Já faz uma copa do mundo

por Sérgio Trindade foi publicado em 22.abr.24

Sábado último, 20 de abril, fez quatro anos que o governo do Presidente Jair Bolsonaro nomeou reitor pro-tempore para assumir o Instituto Federal de Educação, Ciência e Tecnologia do Rio Grande do Norte (IFRN).

Vamos aos fatos.

A cada quatro anos o IFRN faz eleições para reitor e diretores-gerais e a eleição de 2019 teve quatro candidatos ao posto máximo: José Ambrósio, José Arnóbio, José Ribeiro e Wyllys Tabosa.

Wyllys era então reitor e lutava para renovar o mandato. Arnóbio era o diretor-geral do campus Natal Central, o maior do IFRN. Estava no segundo mandato à frente do campus e, profundamente ligado ao Partido dos Trabalhadores, disputava com o Wyllys o comando do IFRN. Ribeiro, professor do campus Ipanguaçu, estava provisoriamente lotado (cooperação técnica) na Diretoria de Indústria (campus Natal Central) e, ligado ao deputado federal general Girão, era o candidato, digamos, preferido pelo Ministério da Educação. Ambrósio era o candidato folclórico, regra em quase todas as eleições majoritárias e proporcionais brasileiras e que o IFRN, vanguarda da política tupiniquim, importara.

Finalizada a votação, a apuração confirmava a previsão, com Arnóbio e Wyllys disputando voto a voto a preferência da comunidade acadêmica. Finalizada a contagem dos votos, o professor de educação física venceu o de biologia e, daí em diante, tratou escolher os nomes da equipe de auxiliares para gerir o IFRN por quatro anos.

Na eleição de 2011, quando venceu Wyllys na disputa pela direção do campus Natal Central, Arnóbio, candidato de oposição, viu-se “abandonado” pelos seus apoiadores e teve de montar equipe com os quadros do então diretor-geral, o professor Enílson. Oito anos depois, a história se repetiu, como farsa, com o agora reitor eleito, Arnóbio, vitorioso novamente contra Wyllys, desta vez em pleito para ocupar o trono de reitor, quase sem nomes para formar a equipe e tendo de montá-la e com parte do grupo do seu principal oponente.

Ribeiro durante a campanha insistiu equivocadamente na tese da lista tríplice, então regra para as universidades federais, apontando que o Presidente da República poderia nomear um dos três primeiros colocados. Terceiro colocado no certame, movimentou-se para garantir a implementação da lista tríplice, repito, regra para as universidades federais mas que não encontrava homizio nos institutos federais.

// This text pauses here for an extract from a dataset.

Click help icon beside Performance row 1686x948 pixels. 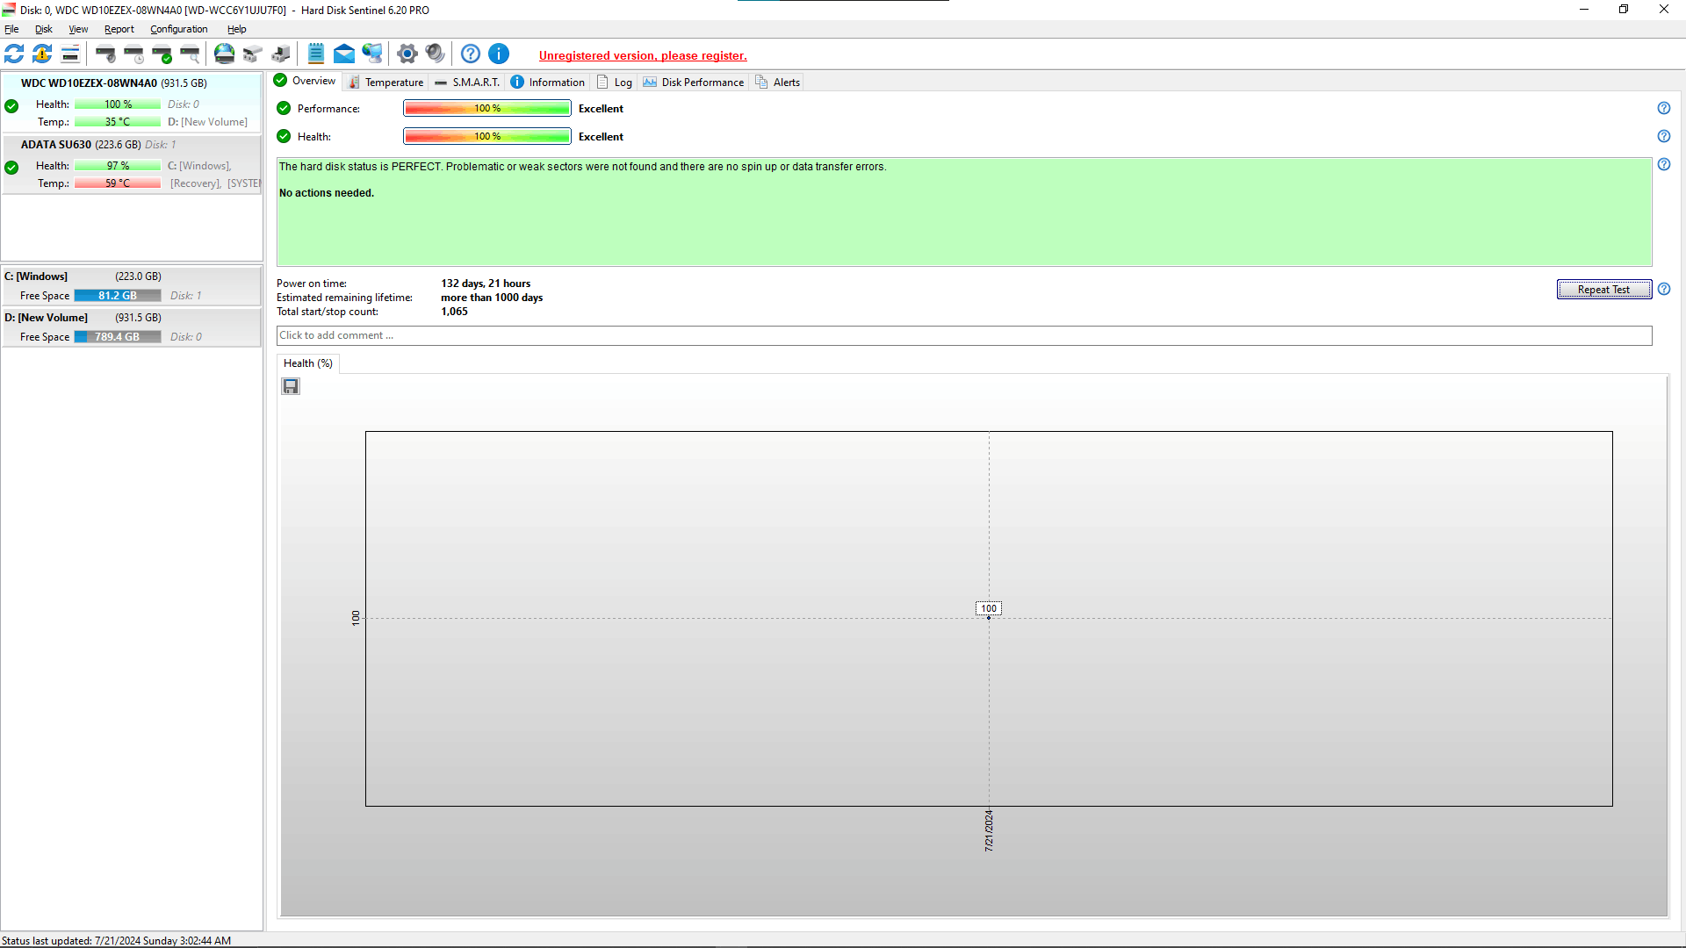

As coisas caminharam sem muitos sobressaltos até janeiro/fevereiro de 2020, quando começou a correr internamente, de forma mais célere, sem qualquer ingerência externa, processo no qual o professor Arnóbio estava implicado, o da cessão das instalações do campus Natal Central para a realização de uma feirinha de produtos artesanais e na qual eram negociados produtos com os dizeres Lula Livre, conforme denúncias de sites e blogs locais (https://www.youtube.com/watch?app=desktop&v=JkRqRark8z8&embeds_referring_euri=https%3A%2F%2Fdefato.com%2F&feature=emb_imp_woyt).

Em 17 de março as aulas no IFRN foram suspensas em virtude da pandemia da Covid, quase que paralelamente ao aumento dos informes acerca de alguma ação do governo federal para suspender a nomeação de Arnóbio e entregar a administração do IFRN a um reitor pro-tempore. No início da segunda quinzena de abril as conversas sobre o assunto aumentaram de intensidade e, em conversa com Auridan Dantas, então diretor de gestão de pessoas nomeado por Wyllys e que seria mantido por Arnóbio, apontei que a possibilidade de alguma intervenção do governo federal era quase certa, fato que se confirmou no último terço do mês de abril, sob a justificativa de investigar a participação do reitor eleito no evento Lula Livre, acima citado. Já circulavam vídeos no quais Arnóbio estivera presente ao evento.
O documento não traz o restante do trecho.